Por este vicio o deformación profesional, uno trata siempre de escuchar ese fragmento que se esconde en los delirios y en las consignas desaforadas que se agitan contra todo lo razonable, cuantas veces apadrinadas por grupos de intereses nada desquiciados, nada marginales.
Entre los argumentos y contraargumentos que se cruzan respecto de la cuestión de las clases presenciales hay dos cosas que no se dicen más que como mala palabra.
Una es el hecho de que la escuela siempre es un lugar peligroso, siempre se ponen a los hijos en manos de terceros y se pierde el control. Algo que se deja siempre de lado, porque desde la penicilina y los anticonceptivos, tenemos un imperativo nuevo, que no debe nada a la episteme de la época, sino que es pura coyuntura enhebrada por un reclamo carnal. El mismo silencioso y universal mandato que hace imposible el debate sobre el aborto: todo niño debe vivir, todo niño debe ser una realización de nuestra voluntad. 
Pero esto no se puede afirmar seriamente y mandar a los chicos a la escuela, con o sin pandemia. Así que en lugar de confesar que se tiene miedo, se habla de porcentajes y parámetros epidemiológicos, cosa seria. Porque como sociedad renunciamos a la soberanía mucho antes de haber nacido, y como individuos somos demasiado dependientes de que el mercado nos provea del sustento básico.
Y hay otro problema, que apenas como reproche se arroja a la cara de los loquitos que reclaman la vuelta a la normalidad, que se embarcaron en la negación de lo real. Les decimos que en realidad sólo quieren depositar a los hijos en la escuela. Es una verdad tan remachada que sería muy tonto no sospechar. No alcanza con traer a colación la imagen de la familia obrera, que en realidad es víctima de la opresión y necesita que la escuela le ofrezca una opción segura para sostener su misión de reproducir la fuerza de trabajo. 
La verdad es que la familia nuclear no funciona para la reproducción, ni siquiera con un solo padre empleado funcionaba. Y si las escuelas no están para eso, para tapar ese agujero, entonces no nos sirven para nada. 

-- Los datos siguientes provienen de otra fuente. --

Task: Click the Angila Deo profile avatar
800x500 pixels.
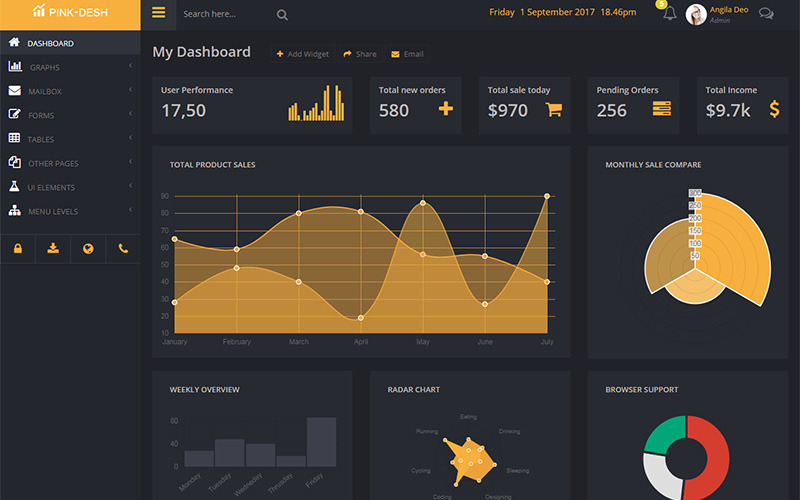Action: pos(696,14)
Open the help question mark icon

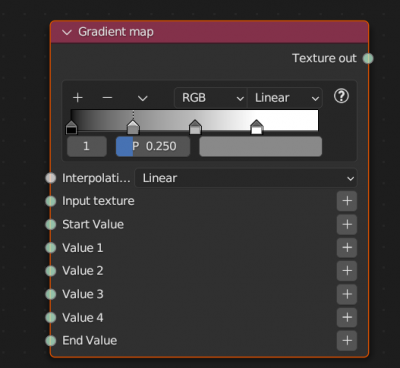[341, 96]
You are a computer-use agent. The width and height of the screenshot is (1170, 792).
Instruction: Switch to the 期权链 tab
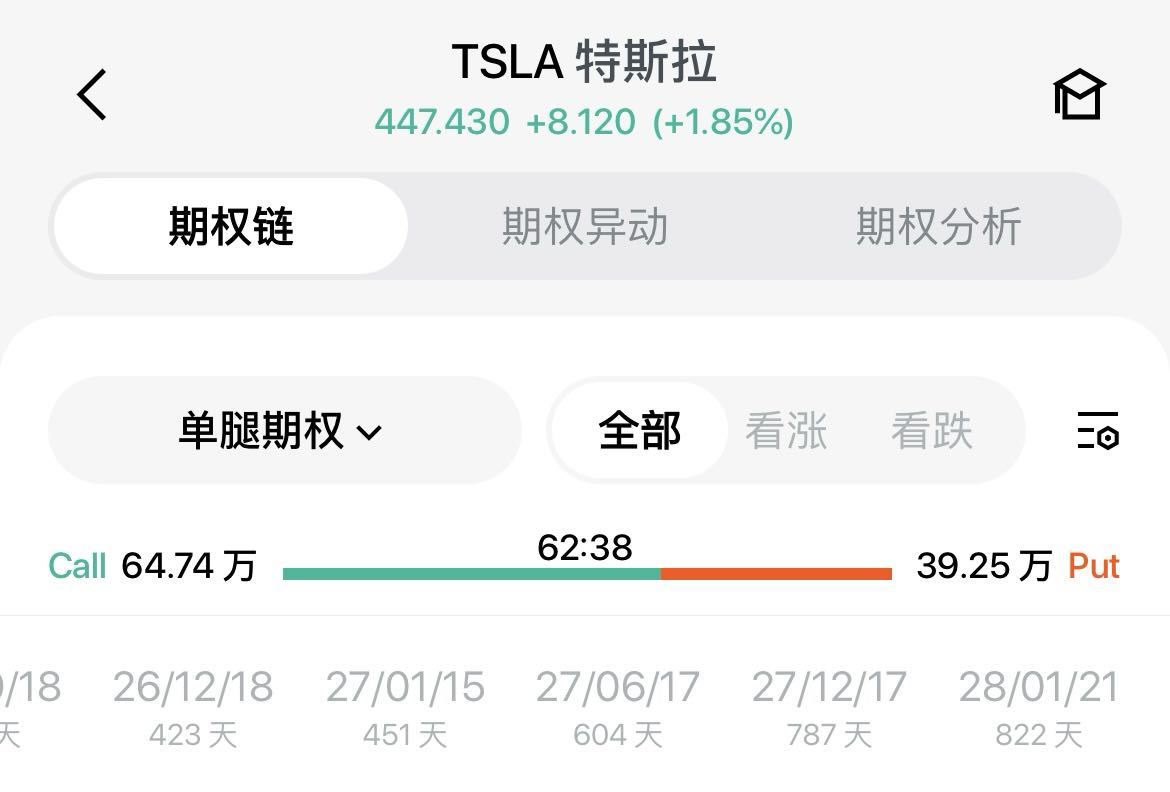[x=231, y=226]
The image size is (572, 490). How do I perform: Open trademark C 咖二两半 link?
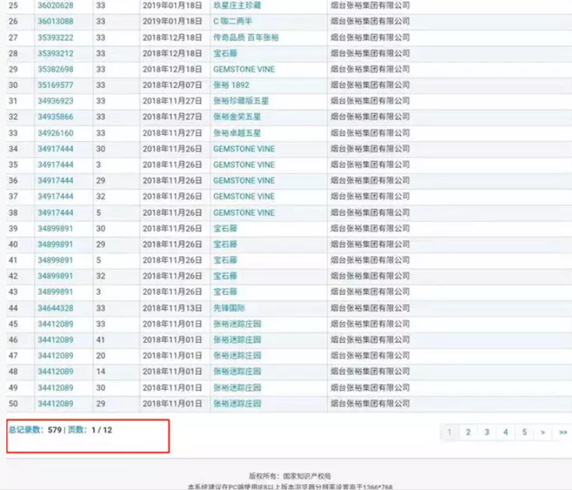[233, 21]
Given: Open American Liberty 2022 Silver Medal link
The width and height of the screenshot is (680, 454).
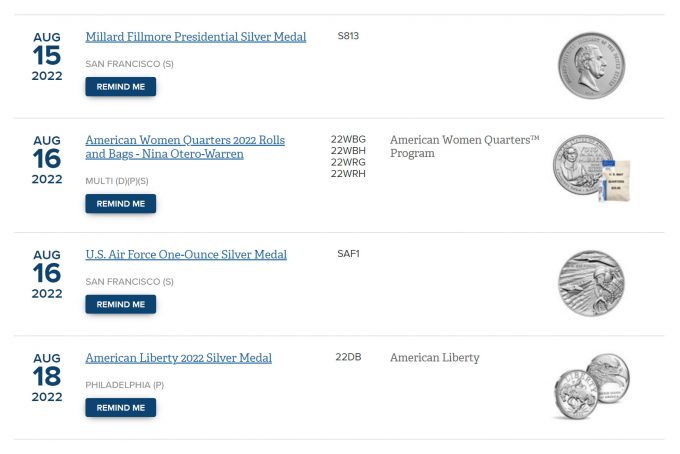Looking at the screenshot, I should coord(178,358).
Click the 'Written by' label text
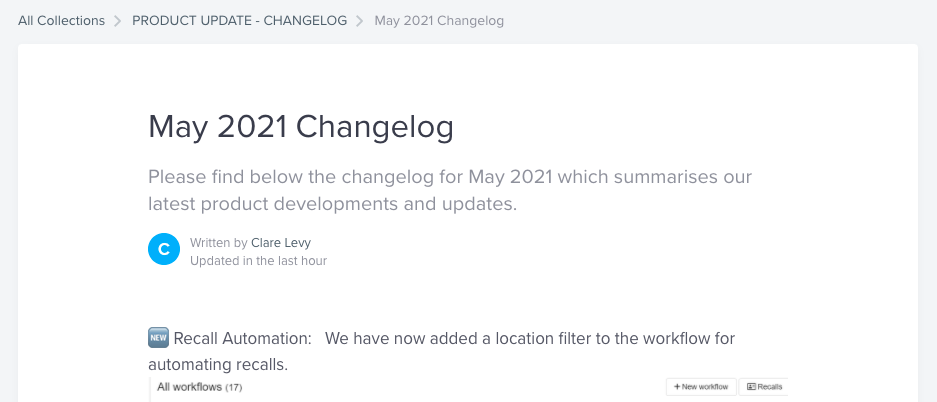The width and height of the screenshot is (937, 402). pyautogui.click(x=219, y=242)
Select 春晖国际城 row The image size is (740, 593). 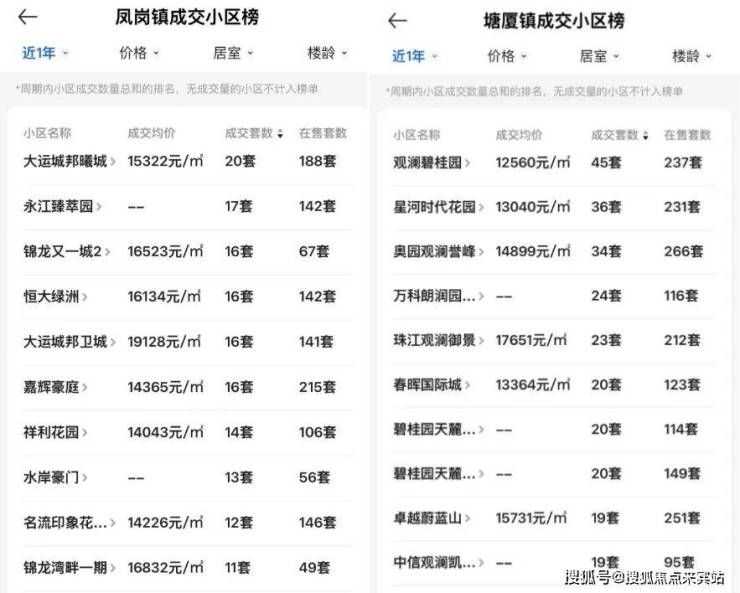554,385
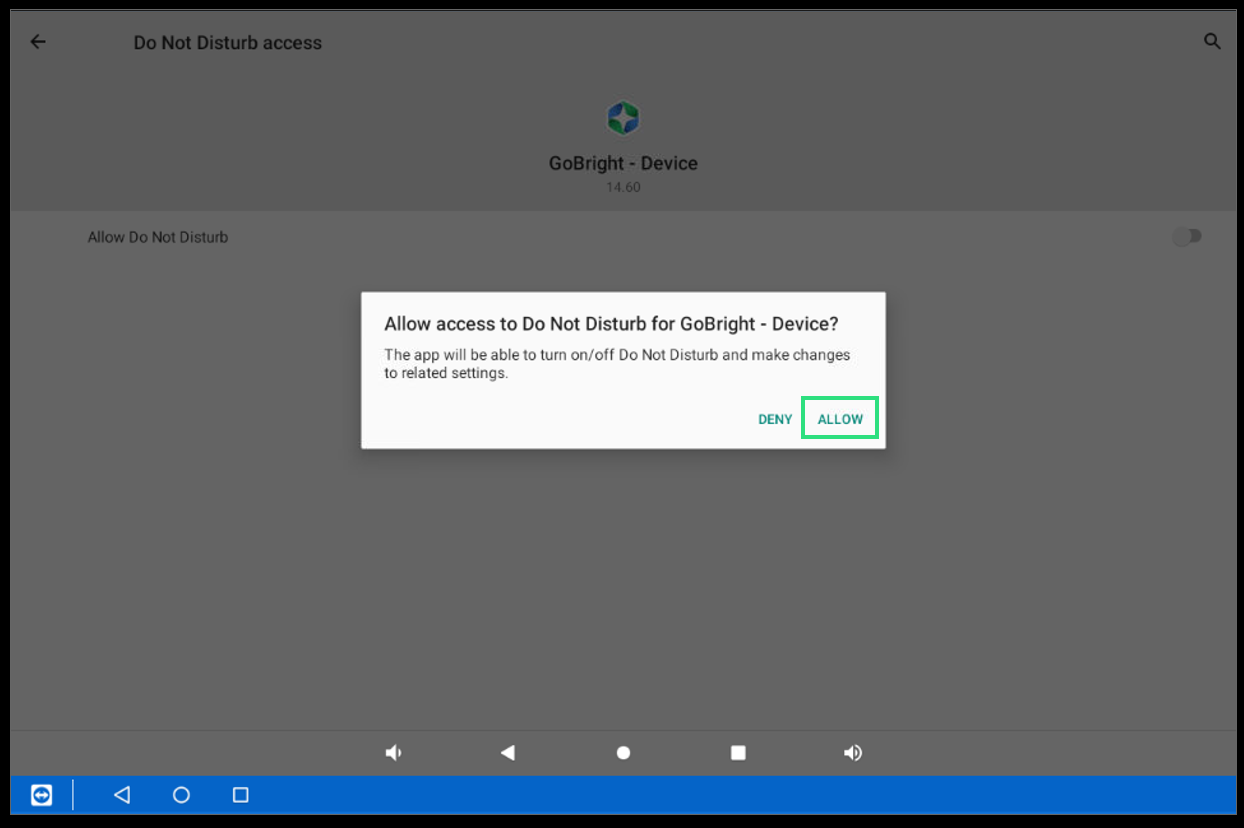The image size is (1244, 828).
Task: Click outlined home circle in blue bar
Action: pos(181,795)
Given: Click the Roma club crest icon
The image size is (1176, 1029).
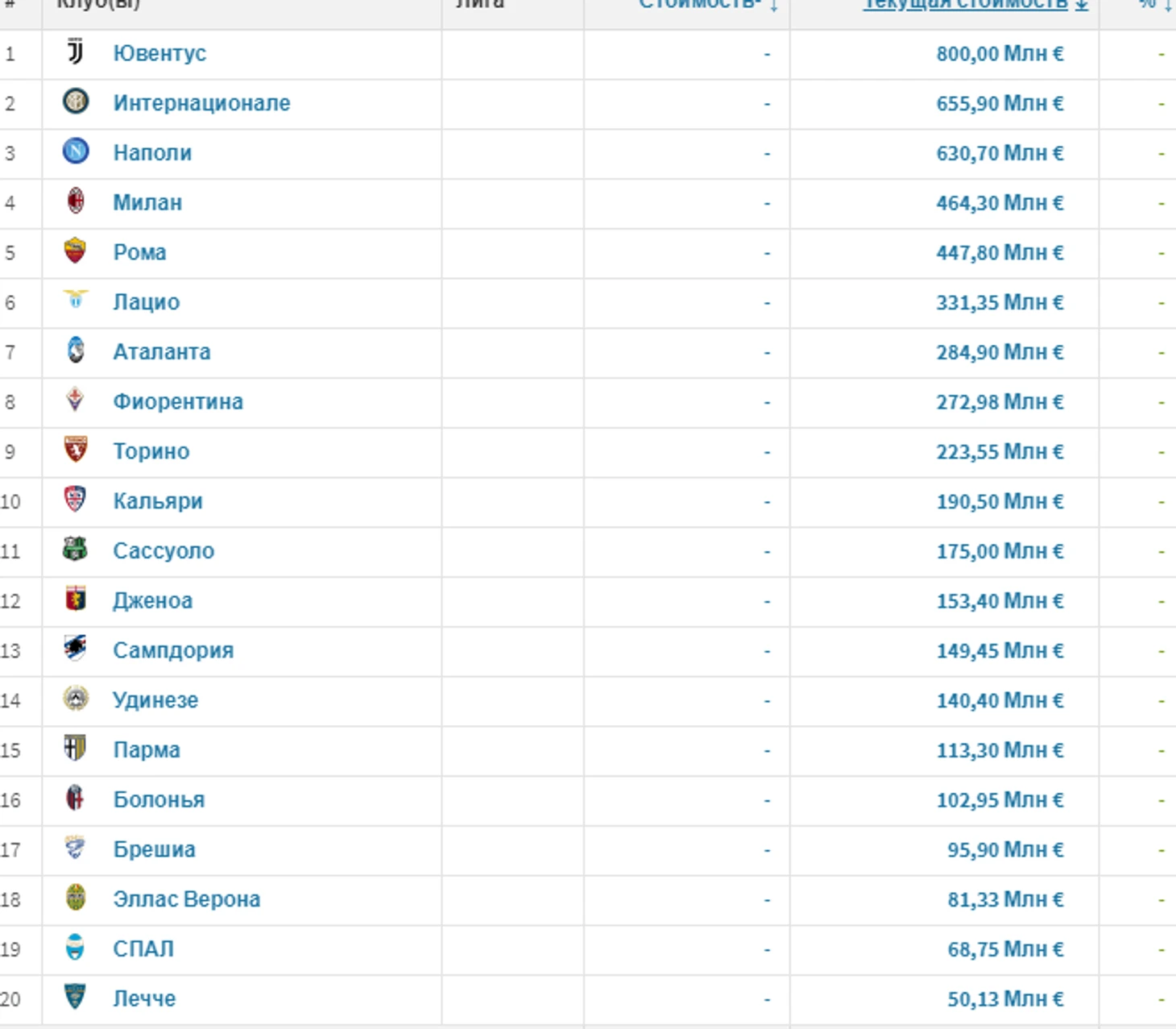Looking at the screenshot, I should click(75, 251).
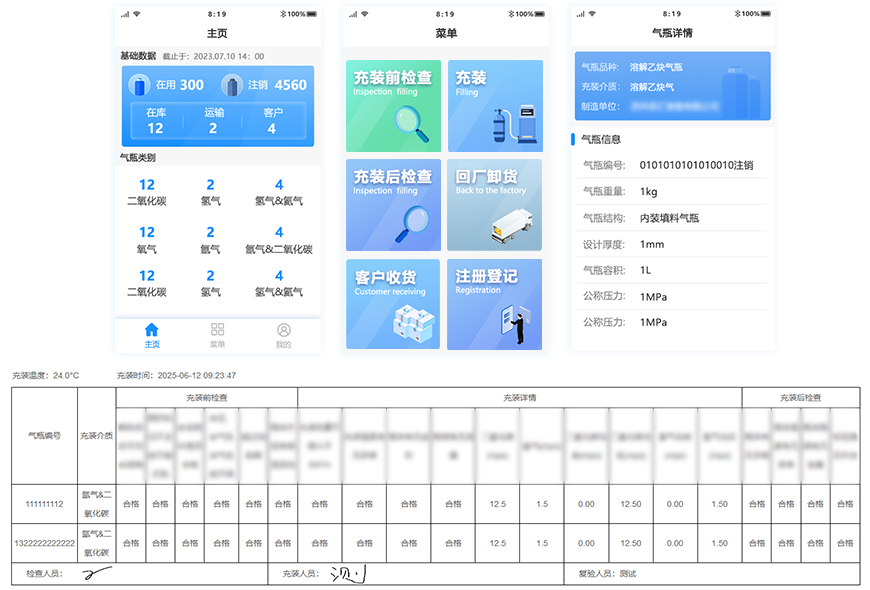The image size is (870, 590).
Task: Open the 我的 profile icon
Action: pos(283,330)
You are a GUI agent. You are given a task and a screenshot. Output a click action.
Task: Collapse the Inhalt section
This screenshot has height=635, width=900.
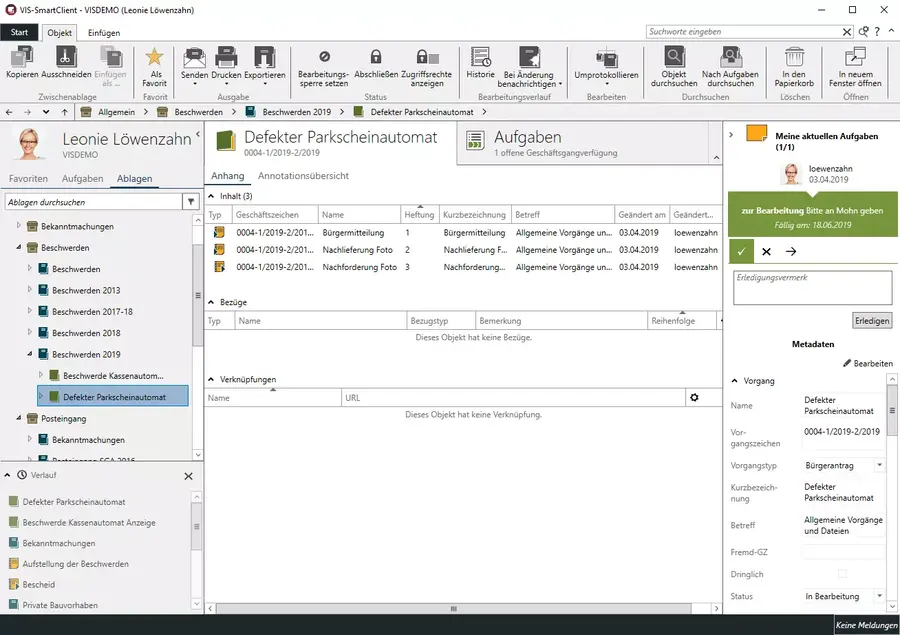pos(211,197)

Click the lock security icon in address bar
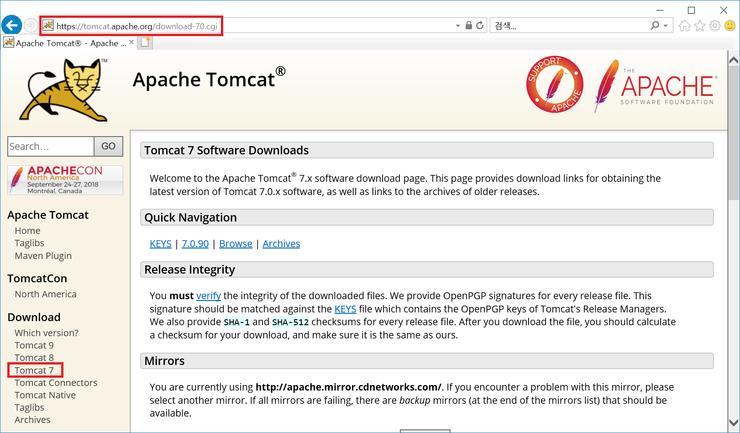[x=468, y=25]
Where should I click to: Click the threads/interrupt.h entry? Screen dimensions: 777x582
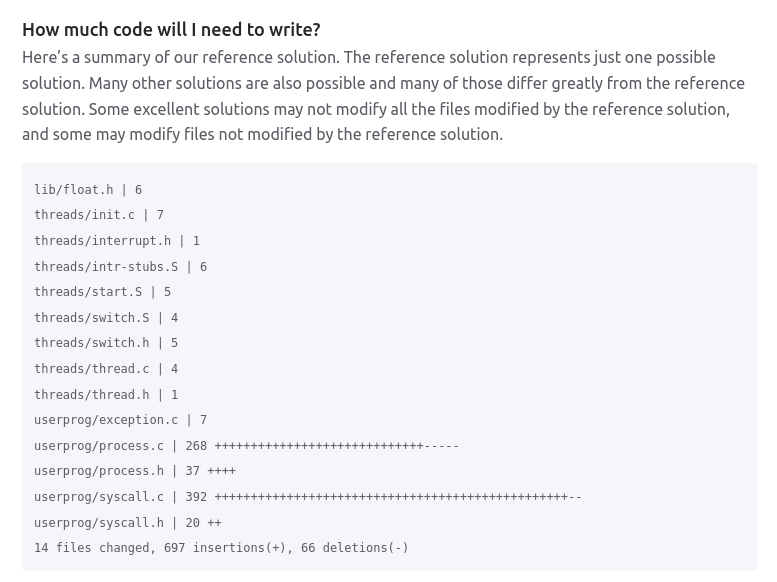[117, 241]

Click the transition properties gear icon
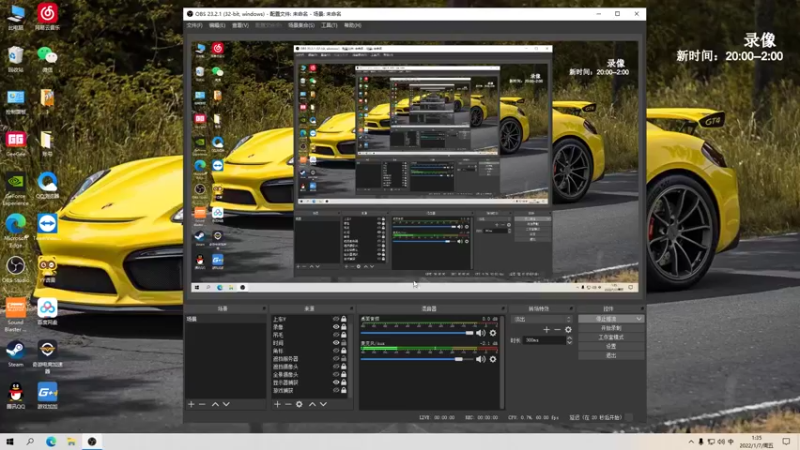click(568, 329)
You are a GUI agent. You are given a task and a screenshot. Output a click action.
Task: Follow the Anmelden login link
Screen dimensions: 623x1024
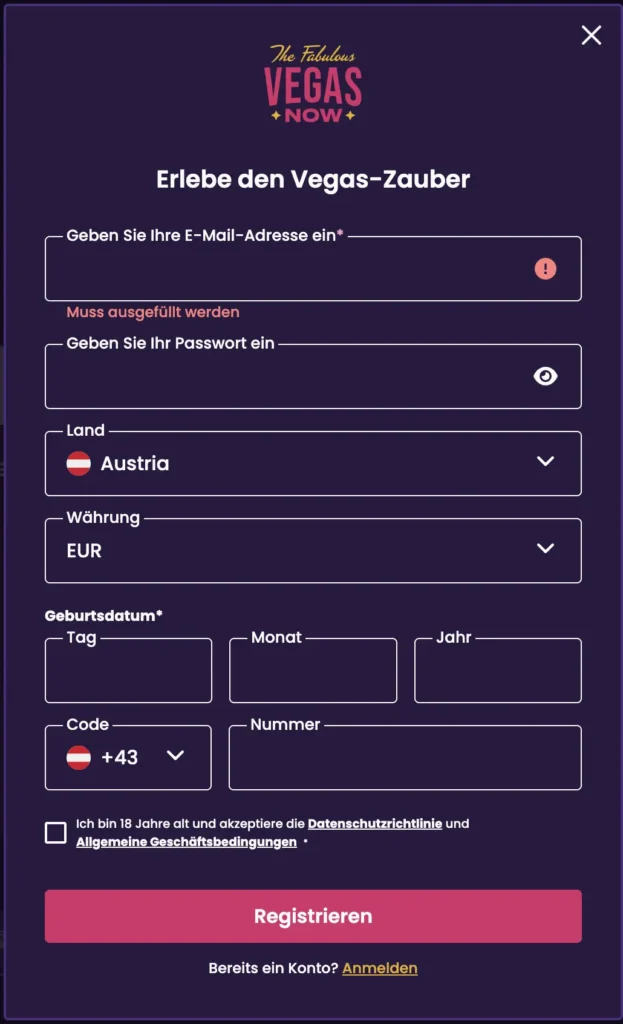pos(380,968)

Más arriba decía que las respuestas más frecuentes a las formaciones delirantes van de la negación a la sofocación. Hay una tercer variante que deja que la verdad tome alguna forma, al mismo tiempo que la diluye. Conozco la forma individual, pero no estoy seguro de si tiene la forma social. No está probado que exista un aparato psíquico social capaz de metáfora.
Me refiero a la histeria. 
Hoy se suponía que las escuelas tenían que abrir y volver a la normalidad. Por supuesto, como tenían que abrir sí o sí, porque había razones de poder que así lo decidieron, abrieron como pudieron. Y lo que pudieron no iba a ser lo mismo. 
Pero como desde afuera de las escuelas tampoco convenía decir nada de esto, para los que está en posición de exigir cosas a los padres y madres, para los dueños de empresas y comercios, los jefes y patrones, para ellos llegó el momento de sentir que ya habían tenido suficiente tolerancia y empatía con sus empleados. Así que desde hoy se terminaron las licencias y el home-office que nunca se reconoció se convirtió en una quimera. 
-Ahora ya podés dejar los chicos en el colegio.
-Tengo que salir a medio día a buscarlos porque no hay jornada completa.
-Qué se yó, pagá alguien que los vaya a buscar.
Ahí donde un loco te pega un botellazo, donde un nazi descubre que los docentes son todos judíos, un histérico resume todo en un solo síntoma: la resistencia y el sometimiento, y su propia impotencia para cambiar las cosas. Se enferma y se descompone. La medicina no lo puede curar, pero no tiene más remedio (sic) que extender un certificado.